(Lines of data)
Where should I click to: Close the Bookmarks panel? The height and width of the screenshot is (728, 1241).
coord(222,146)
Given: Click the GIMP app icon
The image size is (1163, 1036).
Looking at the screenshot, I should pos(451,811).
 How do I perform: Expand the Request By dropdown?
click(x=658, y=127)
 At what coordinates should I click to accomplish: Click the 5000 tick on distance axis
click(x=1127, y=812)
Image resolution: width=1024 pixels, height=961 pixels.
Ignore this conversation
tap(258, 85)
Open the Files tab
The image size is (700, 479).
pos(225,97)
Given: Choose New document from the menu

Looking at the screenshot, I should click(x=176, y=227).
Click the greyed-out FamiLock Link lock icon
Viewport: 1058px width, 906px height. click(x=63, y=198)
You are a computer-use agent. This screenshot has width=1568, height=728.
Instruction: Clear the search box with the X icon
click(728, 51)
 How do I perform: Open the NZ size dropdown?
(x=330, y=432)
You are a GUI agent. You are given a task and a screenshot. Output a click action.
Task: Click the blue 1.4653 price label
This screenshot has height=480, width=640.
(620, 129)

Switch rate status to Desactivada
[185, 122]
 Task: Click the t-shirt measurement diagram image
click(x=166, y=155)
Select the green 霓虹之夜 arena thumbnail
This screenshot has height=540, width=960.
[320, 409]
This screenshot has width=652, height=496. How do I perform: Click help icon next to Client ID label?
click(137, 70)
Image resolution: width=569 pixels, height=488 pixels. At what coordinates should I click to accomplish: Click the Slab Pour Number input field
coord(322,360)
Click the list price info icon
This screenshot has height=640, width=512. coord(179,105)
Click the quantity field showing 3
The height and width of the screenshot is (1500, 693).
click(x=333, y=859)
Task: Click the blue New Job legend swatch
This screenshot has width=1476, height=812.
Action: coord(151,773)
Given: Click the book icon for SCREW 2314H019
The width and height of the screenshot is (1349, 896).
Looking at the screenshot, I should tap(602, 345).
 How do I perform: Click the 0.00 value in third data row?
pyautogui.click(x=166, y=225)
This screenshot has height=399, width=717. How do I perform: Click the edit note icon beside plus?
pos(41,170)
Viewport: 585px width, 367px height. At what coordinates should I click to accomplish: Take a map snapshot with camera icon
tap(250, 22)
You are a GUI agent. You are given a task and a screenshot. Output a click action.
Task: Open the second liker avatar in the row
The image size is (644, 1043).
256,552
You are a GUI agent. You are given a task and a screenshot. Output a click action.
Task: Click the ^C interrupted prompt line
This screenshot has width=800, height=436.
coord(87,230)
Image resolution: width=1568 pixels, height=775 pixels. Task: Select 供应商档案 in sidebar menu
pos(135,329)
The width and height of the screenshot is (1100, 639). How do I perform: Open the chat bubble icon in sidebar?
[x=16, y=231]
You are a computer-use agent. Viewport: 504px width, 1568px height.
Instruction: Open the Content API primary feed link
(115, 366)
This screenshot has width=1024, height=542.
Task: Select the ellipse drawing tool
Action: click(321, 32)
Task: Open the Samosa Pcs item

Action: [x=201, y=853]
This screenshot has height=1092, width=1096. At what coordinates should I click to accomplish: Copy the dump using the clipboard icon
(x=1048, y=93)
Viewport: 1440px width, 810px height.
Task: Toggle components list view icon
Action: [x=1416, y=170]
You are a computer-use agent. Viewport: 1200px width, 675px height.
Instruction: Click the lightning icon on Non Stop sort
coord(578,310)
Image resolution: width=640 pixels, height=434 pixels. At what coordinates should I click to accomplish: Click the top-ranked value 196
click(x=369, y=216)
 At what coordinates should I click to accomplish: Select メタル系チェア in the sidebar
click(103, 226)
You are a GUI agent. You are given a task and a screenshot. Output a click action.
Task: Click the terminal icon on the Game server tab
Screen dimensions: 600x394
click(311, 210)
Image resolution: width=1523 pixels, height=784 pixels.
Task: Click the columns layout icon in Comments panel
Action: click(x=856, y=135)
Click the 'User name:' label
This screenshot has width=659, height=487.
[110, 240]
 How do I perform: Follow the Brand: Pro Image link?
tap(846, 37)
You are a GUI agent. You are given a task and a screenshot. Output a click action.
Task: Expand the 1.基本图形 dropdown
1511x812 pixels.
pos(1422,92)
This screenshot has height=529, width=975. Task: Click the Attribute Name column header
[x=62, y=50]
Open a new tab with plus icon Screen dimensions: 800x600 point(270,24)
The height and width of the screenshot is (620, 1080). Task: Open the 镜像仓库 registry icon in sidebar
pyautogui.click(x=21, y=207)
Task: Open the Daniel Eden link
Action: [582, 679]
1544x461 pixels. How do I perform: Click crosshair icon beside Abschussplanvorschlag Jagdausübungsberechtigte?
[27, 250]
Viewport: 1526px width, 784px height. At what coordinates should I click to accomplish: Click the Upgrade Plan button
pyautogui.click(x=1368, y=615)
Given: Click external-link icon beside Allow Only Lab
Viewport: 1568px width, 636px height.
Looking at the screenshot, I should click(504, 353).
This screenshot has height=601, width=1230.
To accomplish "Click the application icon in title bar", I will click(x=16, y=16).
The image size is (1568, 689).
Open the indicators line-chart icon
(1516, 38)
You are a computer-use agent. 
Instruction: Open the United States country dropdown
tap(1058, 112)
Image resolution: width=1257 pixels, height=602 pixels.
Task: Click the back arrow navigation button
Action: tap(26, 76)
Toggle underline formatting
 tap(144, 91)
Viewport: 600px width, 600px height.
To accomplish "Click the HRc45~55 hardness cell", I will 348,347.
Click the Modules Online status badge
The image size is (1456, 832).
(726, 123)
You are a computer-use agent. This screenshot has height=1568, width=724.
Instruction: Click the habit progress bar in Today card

To be done: Show each line of the entries above that contains the word "panel". Case counts.

Solution to this exercise:
Where should I click to: Close the Bookmarks panel? The height and width of the screenshot is (728, 1241).
Task: Click the columns layout icon in Comments panel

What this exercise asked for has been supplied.